The LaCour-Green study had examined the work of activists with the Los Angeles LGBT Center. After California’s gay marriage ban passed in 2008, activists at the center had more than 12,000 one-on-one conversations in Los Angeles neighborhoods with people who overwhelmingly supported the ban. LaCour’s idea was to see if those conversations produced any lasting change. He purportedly designed a randomized experiment to replicate those conversations, with a series of follow-up surveys online to test how the anti-gay voters felt about gay rights and gay marriage over time. Those who were contacted by the openly gay canvassers showed substantially more positive attitudes toward gay marriage as much as nine months later.

But according to a report issued Tuesday [May 19] by two University of California, Berkeley, graduate students and a Yale professor, there are enough questions about the data to warrant retracting the study. Retraction Watch broke the story Wednesday [May 20] about what students David Broockman (soon to be an assistant professor at Stanford) and Joshua Kalla and Yale professor Peter Aronow found.

After the LaCour-Green study was published, Broockman and Kalla were impressed by its findings and wanted to extend the research.

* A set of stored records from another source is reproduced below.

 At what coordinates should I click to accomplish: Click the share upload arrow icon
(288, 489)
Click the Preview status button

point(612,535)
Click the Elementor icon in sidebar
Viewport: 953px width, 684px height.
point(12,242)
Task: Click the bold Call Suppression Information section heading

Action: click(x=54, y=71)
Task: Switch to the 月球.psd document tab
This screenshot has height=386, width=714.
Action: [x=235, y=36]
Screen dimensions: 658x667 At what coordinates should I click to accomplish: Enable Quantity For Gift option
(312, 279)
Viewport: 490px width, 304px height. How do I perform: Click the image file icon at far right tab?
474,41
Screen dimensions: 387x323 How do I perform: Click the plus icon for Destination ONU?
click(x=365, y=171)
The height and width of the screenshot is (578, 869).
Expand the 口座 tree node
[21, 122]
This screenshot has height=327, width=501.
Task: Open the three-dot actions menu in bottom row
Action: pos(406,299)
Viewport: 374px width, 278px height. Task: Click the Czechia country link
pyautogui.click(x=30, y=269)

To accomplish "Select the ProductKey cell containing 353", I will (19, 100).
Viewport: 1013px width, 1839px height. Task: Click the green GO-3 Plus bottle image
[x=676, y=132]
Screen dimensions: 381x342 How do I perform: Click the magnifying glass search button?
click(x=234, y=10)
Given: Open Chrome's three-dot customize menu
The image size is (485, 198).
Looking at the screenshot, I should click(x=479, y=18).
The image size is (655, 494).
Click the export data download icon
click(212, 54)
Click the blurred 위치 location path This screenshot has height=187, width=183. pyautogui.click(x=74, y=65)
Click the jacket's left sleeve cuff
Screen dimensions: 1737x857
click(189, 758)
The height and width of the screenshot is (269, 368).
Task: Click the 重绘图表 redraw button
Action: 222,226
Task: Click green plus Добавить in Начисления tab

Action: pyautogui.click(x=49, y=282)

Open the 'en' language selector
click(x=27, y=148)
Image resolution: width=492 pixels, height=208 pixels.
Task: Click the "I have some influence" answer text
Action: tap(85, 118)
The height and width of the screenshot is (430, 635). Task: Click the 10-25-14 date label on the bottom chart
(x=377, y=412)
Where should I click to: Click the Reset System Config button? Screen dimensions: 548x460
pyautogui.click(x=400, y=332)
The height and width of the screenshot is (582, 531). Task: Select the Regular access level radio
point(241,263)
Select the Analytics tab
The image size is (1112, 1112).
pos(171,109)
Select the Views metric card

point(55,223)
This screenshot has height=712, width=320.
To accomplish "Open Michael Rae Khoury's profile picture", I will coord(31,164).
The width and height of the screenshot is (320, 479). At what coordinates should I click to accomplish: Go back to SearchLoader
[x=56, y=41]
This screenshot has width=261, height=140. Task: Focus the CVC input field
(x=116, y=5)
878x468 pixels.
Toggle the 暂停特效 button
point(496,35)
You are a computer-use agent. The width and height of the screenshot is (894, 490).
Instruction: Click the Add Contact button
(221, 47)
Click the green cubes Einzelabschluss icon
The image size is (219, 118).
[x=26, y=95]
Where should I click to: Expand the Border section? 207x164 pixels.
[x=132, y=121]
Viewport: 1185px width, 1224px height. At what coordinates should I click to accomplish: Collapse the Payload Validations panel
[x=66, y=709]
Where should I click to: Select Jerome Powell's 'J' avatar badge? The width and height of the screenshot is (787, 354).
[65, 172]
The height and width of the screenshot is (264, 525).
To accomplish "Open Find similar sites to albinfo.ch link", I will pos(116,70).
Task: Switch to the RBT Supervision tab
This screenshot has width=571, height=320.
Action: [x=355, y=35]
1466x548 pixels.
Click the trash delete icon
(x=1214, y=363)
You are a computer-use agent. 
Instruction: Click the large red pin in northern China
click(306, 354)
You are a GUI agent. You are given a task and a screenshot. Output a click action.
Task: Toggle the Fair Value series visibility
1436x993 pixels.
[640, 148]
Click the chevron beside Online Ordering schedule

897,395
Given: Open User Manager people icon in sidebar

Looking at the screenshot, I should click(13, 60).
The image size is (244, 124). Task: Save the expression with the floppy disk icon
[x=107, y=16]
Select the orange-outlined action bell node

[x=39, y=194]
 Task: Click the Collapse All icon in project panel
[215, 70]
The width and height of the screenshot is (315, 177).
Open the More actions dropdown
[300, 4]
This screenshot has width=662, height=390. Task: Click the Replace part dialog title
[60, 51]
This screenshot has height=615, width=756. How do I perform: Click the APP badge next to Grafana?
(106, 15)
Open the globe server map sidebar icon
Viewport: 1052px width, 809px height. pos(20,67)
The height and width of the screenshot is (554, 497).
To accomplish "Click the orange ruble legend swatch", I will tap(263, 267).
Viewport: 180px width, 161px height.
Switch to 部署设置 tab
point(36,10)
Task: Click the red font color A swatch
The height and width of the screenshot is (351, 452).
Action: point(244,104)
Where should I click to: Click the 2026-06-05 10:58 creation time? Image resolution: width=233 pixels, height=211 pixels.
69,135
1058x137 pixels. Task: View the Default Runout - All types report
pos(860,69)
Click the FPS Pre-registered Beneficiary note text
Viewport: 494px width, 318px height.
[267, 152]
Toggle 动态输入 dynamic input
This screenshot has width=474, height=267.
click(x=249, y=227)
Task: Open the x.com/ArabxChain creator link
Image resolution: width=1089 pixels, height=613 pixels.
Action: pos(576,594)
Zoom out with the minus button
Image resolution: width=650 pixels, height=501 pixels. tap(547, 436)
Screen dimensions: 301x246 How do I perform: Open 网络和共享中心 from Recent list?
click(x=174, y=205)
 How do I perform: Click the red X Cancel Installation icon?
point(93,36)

In January 2015, they found some patterns in the data that seemed to be too perfect -- statistically speaking, there was less variance in the results than there should have been. Some social scientists had noticed this when the study was first published.

As Broockman and Kalla continued their work, they wrote in their report, they uncovered more irregularities. When the pair noticed that their own study had a much lower response rate (the proportion of people contacted who actually respond to a survey), they asked the survey firm that allegedly gathered data for LaCour, Qualtrics, how it achieved such a high response rate. They said the firm replied that it had no record of the project.

This is what happened next according to their report and Green's letter to Science: The statistical irregularities continued to mount, and the pair recruited Aronow to help with their analysis. ... Broockman and Kalla contacted Green. Green said that he had joined the study after the data had been collected and thought that the irregularities Broockman and Kalla had uncovered were, indeed, highly suspicious. Green reached out to LaCour’s adviser at UCLA, professor Lynn Vavreck, and the two of them decided that Vavreck would confront LaCour and ask him to provide his data. Initially, LaCour claimed he had accidentally deleted the file with the necessary information, but again Qualtrics said it could not verify that the data had been deleted or that the study took place. It seemed increasingly clear to Green that no follow-up surveys had ever been conducted and that LaCour may have taken data from existing studies and manipulated the numbers to achieve the results he wanted.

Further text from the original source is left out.